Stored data
════

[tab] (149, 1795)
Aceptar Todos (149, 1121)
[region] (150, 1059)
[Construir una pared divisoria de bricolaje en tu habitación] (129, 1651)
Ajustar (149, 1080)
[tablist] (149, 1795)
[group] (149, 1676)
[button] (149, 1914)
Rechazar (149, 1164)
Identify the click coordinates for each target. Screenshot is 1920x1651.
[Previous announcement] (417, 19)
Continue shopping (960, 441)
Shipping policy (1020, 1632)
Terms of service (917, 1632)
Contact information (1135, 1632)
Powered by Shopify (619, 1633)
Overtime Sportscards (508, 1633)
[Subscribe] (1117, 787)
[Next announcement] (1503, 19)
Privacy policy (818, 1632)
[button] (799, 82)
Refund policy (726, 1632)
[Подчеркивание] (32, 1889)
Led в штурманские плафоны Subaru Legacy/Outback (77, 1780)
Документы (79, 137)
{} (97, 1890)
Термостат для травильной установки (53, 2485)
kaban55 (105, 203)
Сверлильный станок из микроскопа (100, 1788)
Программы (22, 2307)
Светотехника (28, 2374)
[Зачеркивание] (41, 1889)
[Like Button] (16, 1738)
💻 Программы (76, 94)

════

EXERCISE DETAILS
Write the lines out verbatim, from the one with "[group] (149, 1676)" through the last line of the entries, and stop there.

RESPONSE AREA
[group] (149, 1676)
[button] (149, 1914)
Rechazar (149, 1164)
Identify the click coordinates for each target. Screenshot is 1920x1651.
[Previous announcement] (417, 19)
Continue shopping (960, 441)
Shipping policy (1020, 1632)
Terms of service (917, 1632)
Contact information (1135, 1632)
Powered by Shopify (619, 1633)
Overtime Sportscards (508, 1633)
[Subscribe] (1117, 787)
[Next announcement] (1503, 19)
Privacy policy (818, 1632)
[button] (799, 82)
Refund policy (726, 1632)
[Подчеркивание] (32, 1889)
Led в штурманские плафоны Subaru Legacy/Outback (77, 1780)
Документы (79, 137)
{} (97, 1890)
Термостат для травильной установки (53, 2485)
kaban55 (105, 203)
Сверлильный станок из микроскопа (100, 1788)
Программы (22, 2307)
Светотехника (28, 2374)
[Зачеркивание] (41, 1889)
[Like Button] (16, 1738)
💻 Программы (76, 94)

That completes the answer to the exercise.